Pour mon utilisation ça me suffit largement (surf, e-mails, jeux, tests d'applications, quelques retouches photos, prise de photo et vidéos régulières, lecture via iBooks, lecture de films et dès que je l'ai vu je l'enlève de l'iPad en général..)

J'espère t'avoir aider, si tu as des questions n'hésites pas ​


----------



## quetzal (10 Mars 2013)

Merci MrFoulek,

Je déduis de ton expérience qu'il faut manier sa mémoire avec précaution, mais que l'on peut se débrouiller avec 16 Go. Le problème, bien connu, est que plus on a de mémoire, plus on la remplit...

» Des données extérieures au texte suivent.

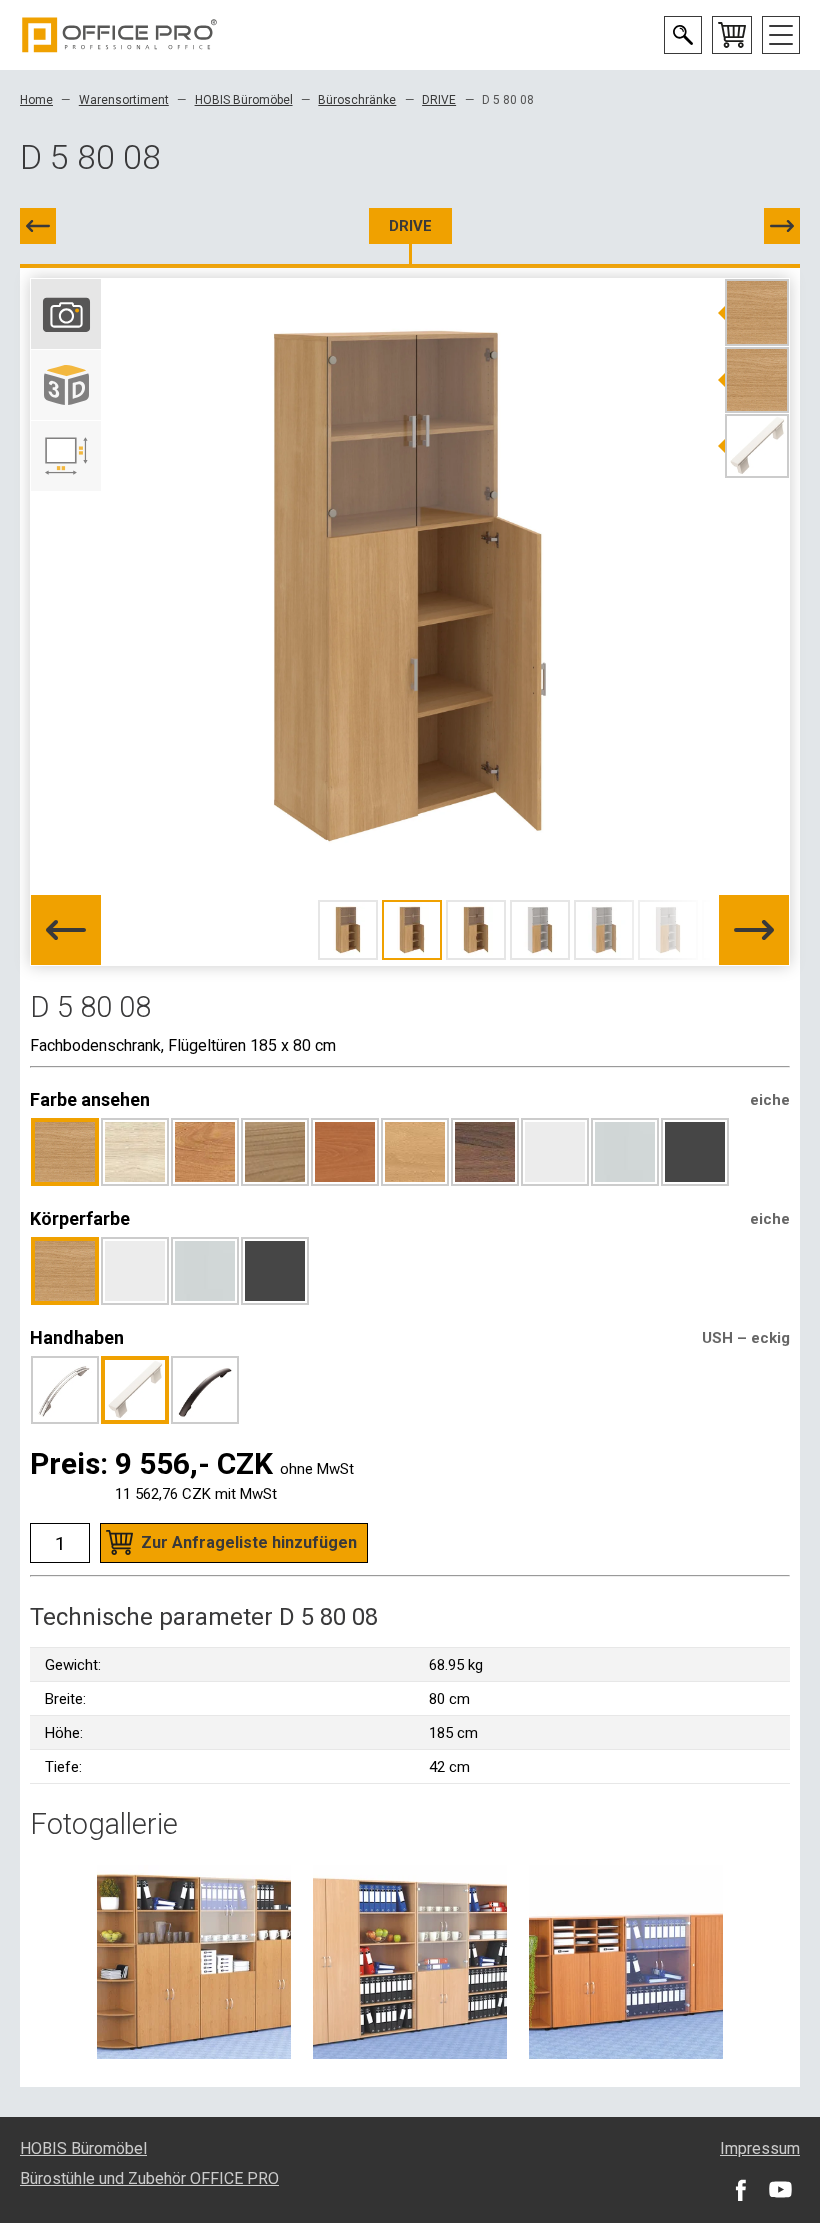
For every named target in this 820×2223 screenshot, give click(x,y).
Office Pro (120, 35)
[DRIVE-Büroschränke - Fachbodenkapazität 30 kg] (194, 1961)
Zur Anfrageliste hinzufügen (249, 1542)
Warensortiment (124, 100)
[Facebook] (740, 2189)
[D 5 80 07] (38, 226)
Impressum (760, 2148)
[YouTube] (780, 2189)
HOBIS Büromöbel (244, 100)
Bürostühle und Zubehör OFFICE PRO (149, 2178)
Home (36, 100)
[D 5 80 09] (782, 226)
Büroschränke (357, 100)
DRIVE (439, 100)
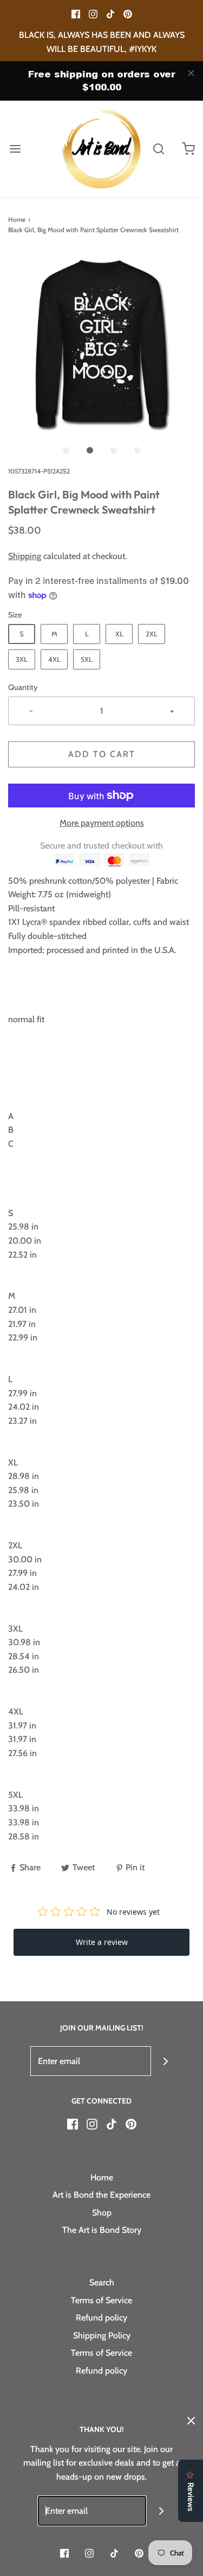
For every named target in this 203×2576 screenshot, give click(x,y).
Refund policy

Si d'autres ou une expérience particulière, n'héistez pas à l'ajouter ici.

Quetzal


----------



## Siciliano (11 Mars 2013)

Hello,

Pour ma part, j'ai un iPad Mini de 16 Go et ça me suffit amplement. 
Je regarde mes vidéos à l'aide de AirVideo quand je suis chez moi, donc aucun stockage de vidéo. 
Au pire (même si elle est plus disponible sur l'AppStore, mais se trouve sur le net), je met des vidéos dans l'application VLC.
Concernant les photos, il y a que le flux photo qui se met sur l'iPad et je range mon flux au maximum tous les 2 mois, donc ça dépasse jamais le Go de photos.
Pour la musique, je met juste mes listes de musique, je dépasse pas le 2 Go. Et c'est un maximum, vu que je change pas mal de fois.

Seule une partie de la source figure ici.